We learn language from the social group we interact with, generally speaking, first the family, then peers and other authority figures at school, church and so on, and perhaps a much larger group such as race or nation by way of mass politics and culture. At each stage, language use grows more complex, but at all times the rules are fashioned for the purposes and interests of the group. I am not a deterministic social constructionist on this point. Language is not a virus with which the helpess, passive individual is infected. All change in language does begin, after all, with some clever individual somewhere. but for the most part, the group rules, and the way a particular group uses language reflects the values of that group.
Take Trackton and Roadville, for example. At the end of the Ways with Words reading, I had the following epiphany: Trackton is a Homeric culture; Roadville a Biblical one. Recall that Homer was the ancient Greek poet credited with authorship of The Odyssey, whose hero, Odysseus, is admired for his cunning, strength, and resourcefulness. His virues, if you will, rather than his virtue. Heath's comment about storytelling in Trackton could apply to the Homeric tale as well: "Stories do not teach lessons about proper behavior; they tell of individuals who excel by outwitting the rules of conventional behavior." Trackton's emphasis on competition and creativity also recalls ancient Greece, whose great tragic drama was developed in a literally competitive environment.
Roadville on the other hand, uses storytelling as social glue. Stories are didactic. They inculcate the morals of the group. To quote Wilde's Miss Prism, "The good end happily, the bad unhappily.

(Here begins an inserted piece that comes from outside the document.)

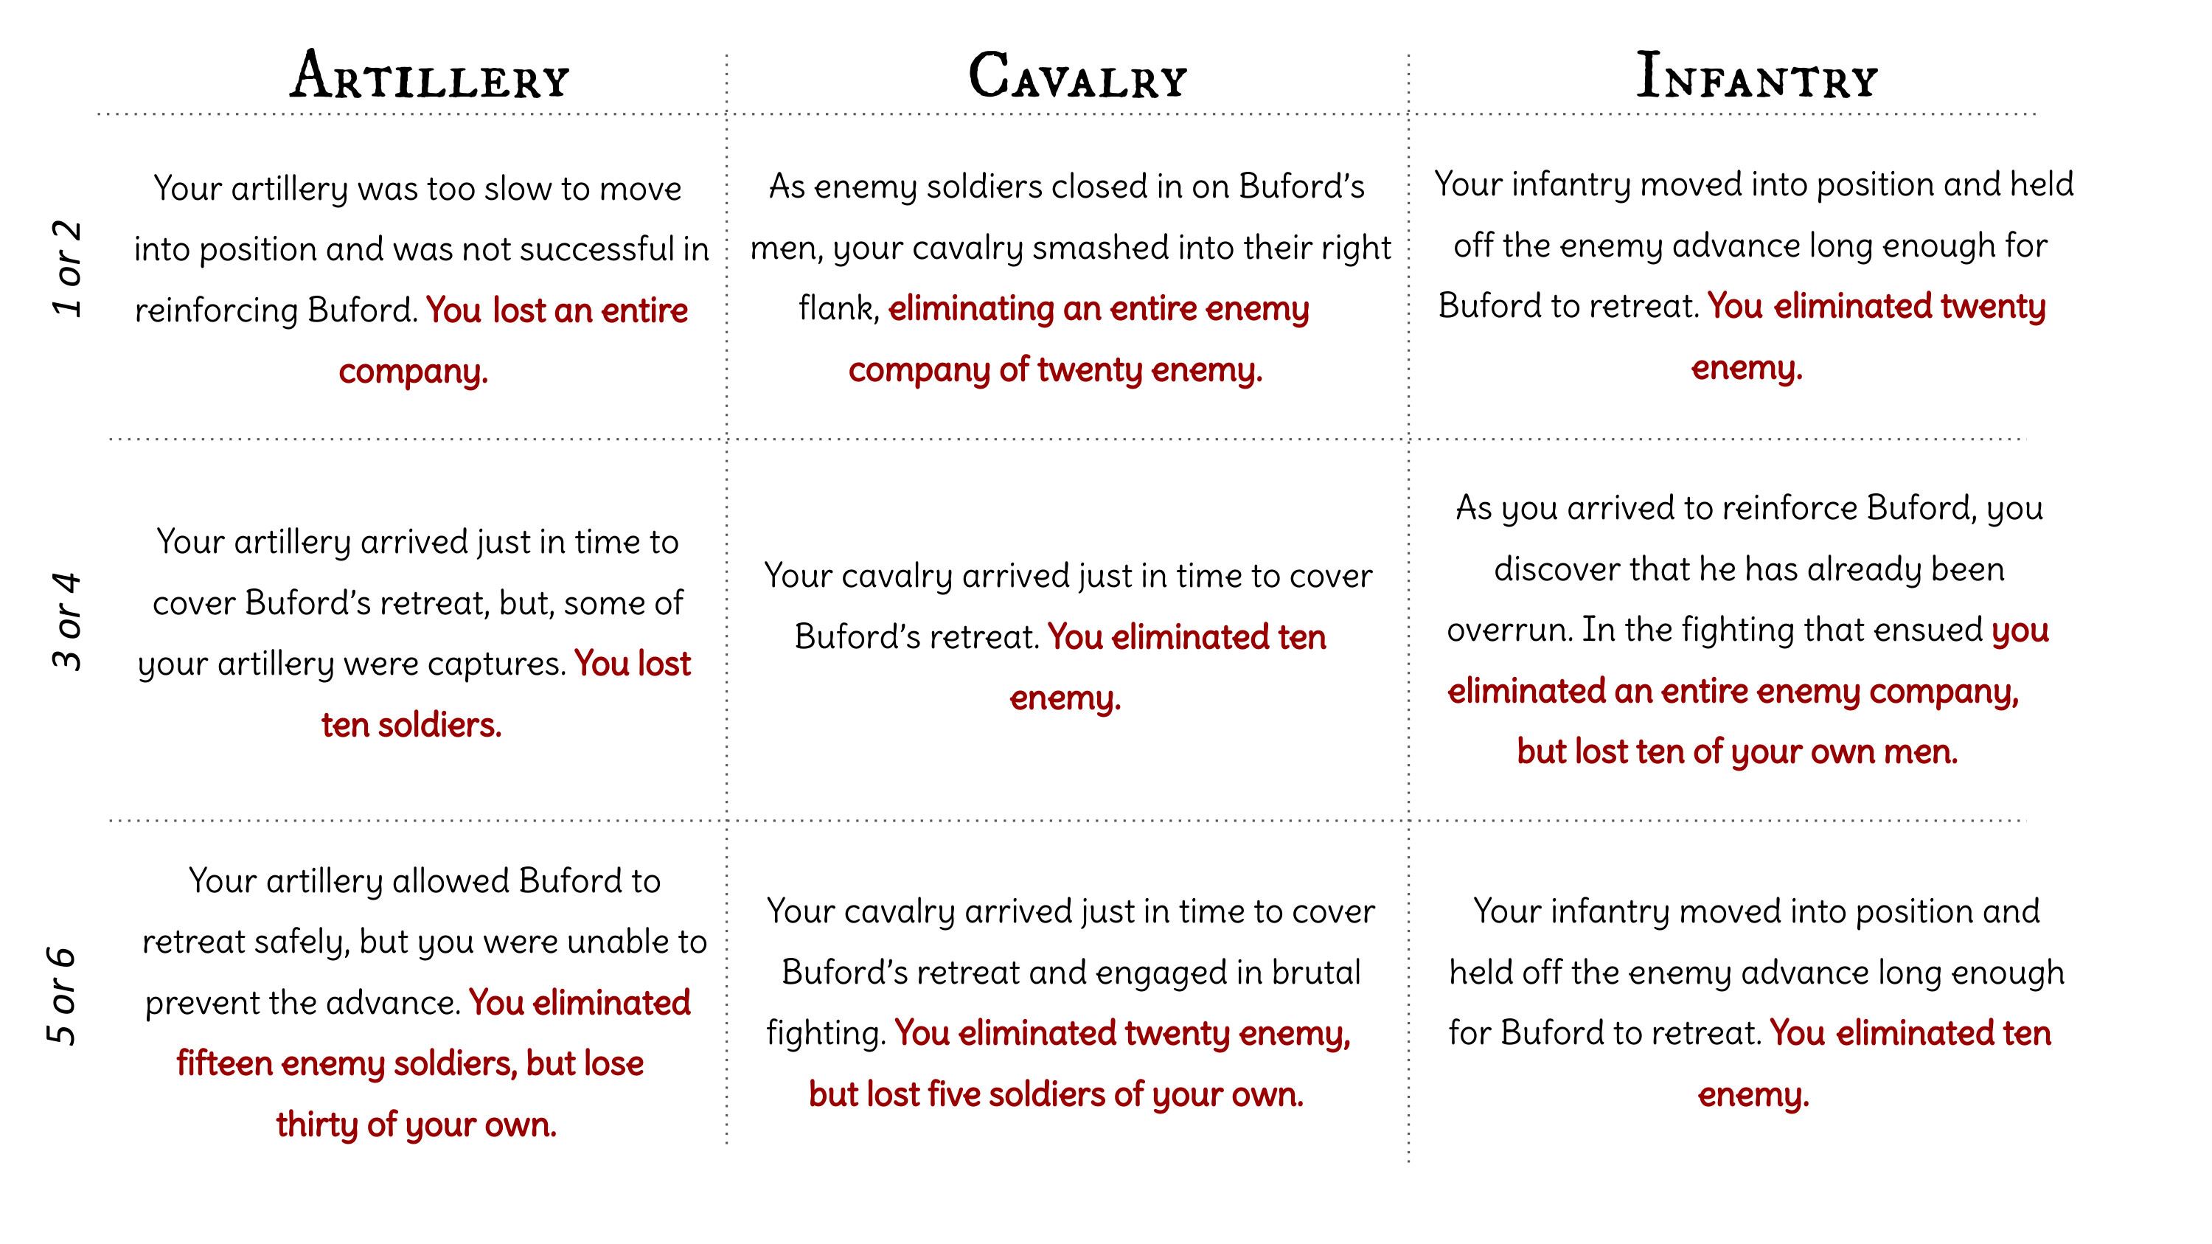Click "Your artillery arrived just in time to"

pos(417,542)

That is what fiction means." Of course, the Bible is central in Roadvilles stories.
Roadville and Trackton are like a microcosm of Western culture from ancient to modern, which retains a great tension between the Homeric (or pagan) and the Biblical.
Heath notes that Roadville is more concerned with literacy than Trackton. "Roadville parents believe it their task to praise and practice reading with their young children; Trackton adults believe the young have to learn to be and do, and if reading is necessary for this learning, that will come." He does not note the significance of this, namely, that in the Biblical culture literacy is necessary for social control and cohesion. Here is the secret behind our periodic literacy scares and obsession about reading in public schools, and also why we resist the entrance of popular culture, which belongs to the Homeric tradition, into them. Education is about proper socialization, not knowledge.
There is another language tradition represented in the reading, that of the author. I'm not sure what to call it: academic, analytical, Talmudic? This perspective can yield some important insights, but the scientific pretensions often create some unintentional hilarity by trying to render the banal in objective terms. "In Roadville and Trackton, all physiologically normal children learn to talk; yet the social and linguistic environments which surround young children as they grow into their language competence differ strikingly in a number of features." So, everyone learns to talk, but not in the same way. Really! (Note that my first paragraph is similarly afflicted wiht scientism.)
This third point of view is the language of the university. We are not taught it at home for two reasons. First of all because it is an outsider's perspective. It is natural to think critically when encountering a form of language different from our own, less natural to apply the same sort of thinking in our own home. Second, because it reveals the purposes and motivations behind language-use. It gives the whole game away.
The attitudes about storytelling in Trackton and Roadville had different functions. In the first, the individual is exalted and celebrated (often by way of degrading everyone else). In the second, the individual must be shown his proper place, taught to defer to the wisdom of the ages.
Is the analytical language of the scientist and professor purely distinterested, or does it have its own purposes, hidden even from itself?